The terms and conditions of mortgages are governed by the Law on Mortgage, which requires mortgages over the completed buildings and the underlying land plot be granted simultaneously.
A security interest over a land plot or other property is generally created by the parties entering into an express mortgage agreement. However, a mortgage may arise by operation of law (for example, a bank giving a loan to buy a property will become a mortgagee until the sale price is repaid in full).
A mortgage agreement must be drafted as a single contract and signed by both parties who may choose to do so before a notary. Any mortgage agreement except for a mortgage over the lease rights under non-registerable STLs must be further submitted to the Registrar. Mortgage agreements concluded before 1 July 2014 only come into effect upon registration in the State Register, failing which they are null and void. Mortgage agreements concluded from 1 July 2014 no longer need to be state registered. They therefore come into effect upon signing. However, mortgages as encumbrances over real estate still need to be state registered based on a mortgage agreement.
Since 1 February 2019, the parties to a notarised mortgage agreement have two registration options:
- follow the general rule and let the notary submit a notarised application; or
- expressly agree to the contrary in the mortgage agreement and submit a joint application and a set of necessary documents to the Registrar themselves.
The Law on State Registration sets out the time period within which the Registrar must complete the registration formalities. For a mortgage of a land plot and non-residential property under a notarised agreement, the time period is three working days from the date of submission of the application to the Registrar (or one working day if the documents are submitted in electronic form) or five working days if the set of documents is submitted through a special multifunctional centre. For mortgages of land plots and non-residential property under a simple agreement, the time period is seven working days (if the application is made directly to the Registrar) or nine working days (if the application is made via a multifunctional centre).
Enforcing a mortgage
If a significant breach of a secured obligation occurs, the mortgagee may enforce the mortgage.
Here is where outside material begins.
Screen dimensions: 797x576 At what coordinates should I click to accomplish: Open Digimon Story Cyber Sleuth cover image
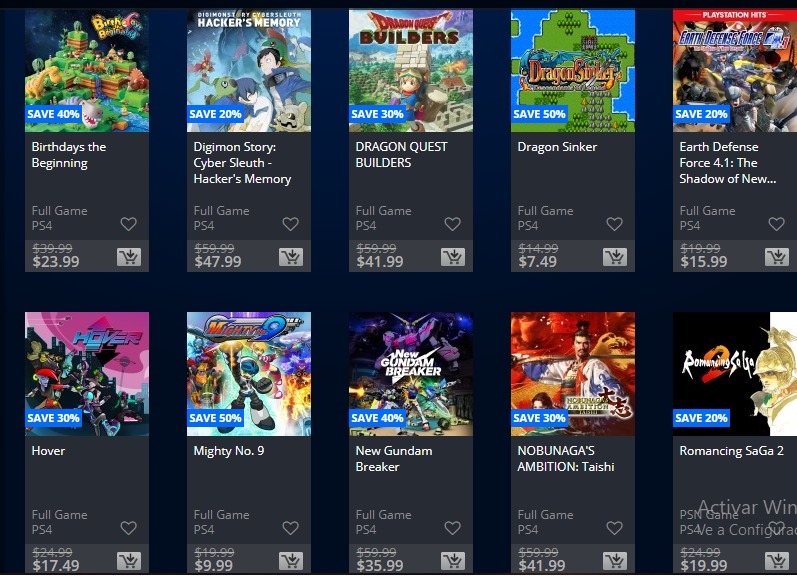point(249,70)
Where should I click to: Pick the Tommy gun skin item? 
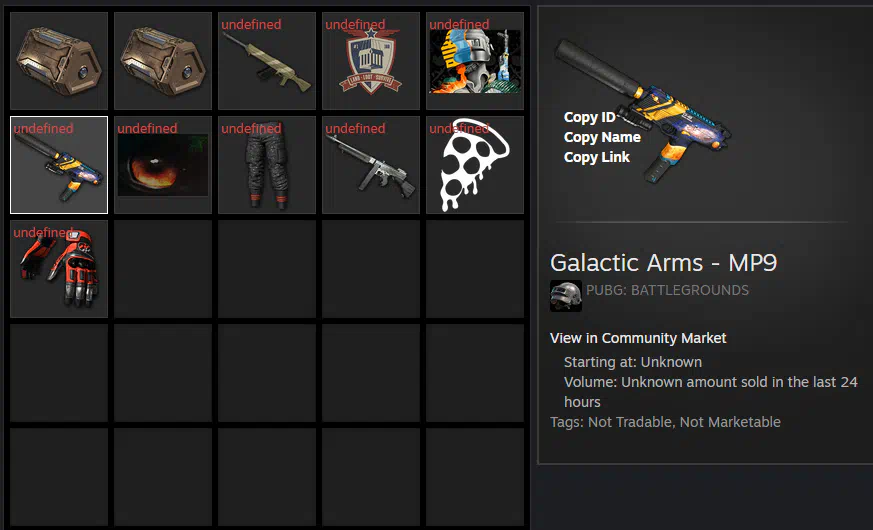pyautogui.click(x=371, y=165)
There are two methods of enforcement: (i) through the courts; or (ii) through an out-of-court enforcement procedure (provided that the possibility of the out-of-court procedure is prescribed for in the mortgage agreement or a separate agreement between the mortgagee and the mortgagor).
Russian legislation provides for the following options when the mortgagee is enforcing the mortgage:
- appropriation of the mortgaged property by the mortgagee or sale of the mortgaged property by the mortgagee to a third party; or
- sale at an auction.
In a number of cases, the use of the out-of-court enforcement procedure is prohibited (for instance: if the first and second ranking mortgages provide for different types of enforcement procedures or if the mortgage secures different obligations in favour of co-mortgagees).
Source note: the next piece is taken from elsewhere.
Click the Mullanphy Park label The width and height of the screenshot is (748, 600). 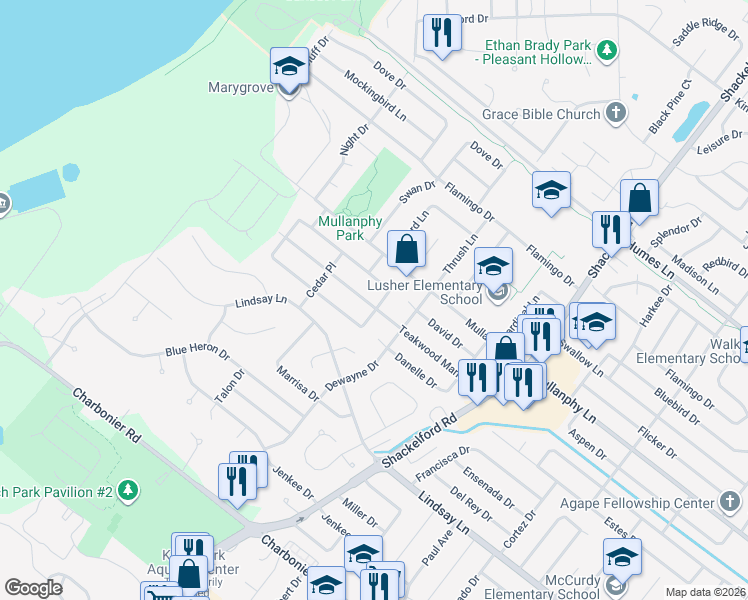click(340, 228)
The Law on Mortgage also sets out a procedure for the distribution of the proceeds received as a result of the enforcement of the mortgage. For example, for both the out-of-court and court enforcement procedures, the sale proceeds are distributed subject to the priority of claims between (i) all mortgagees that filed their claims; (ii) other creditors; and (iii) the mortgagor. Priority between the mortgagees who filed their claims would have to be determined on the basis of the entries in the State Register.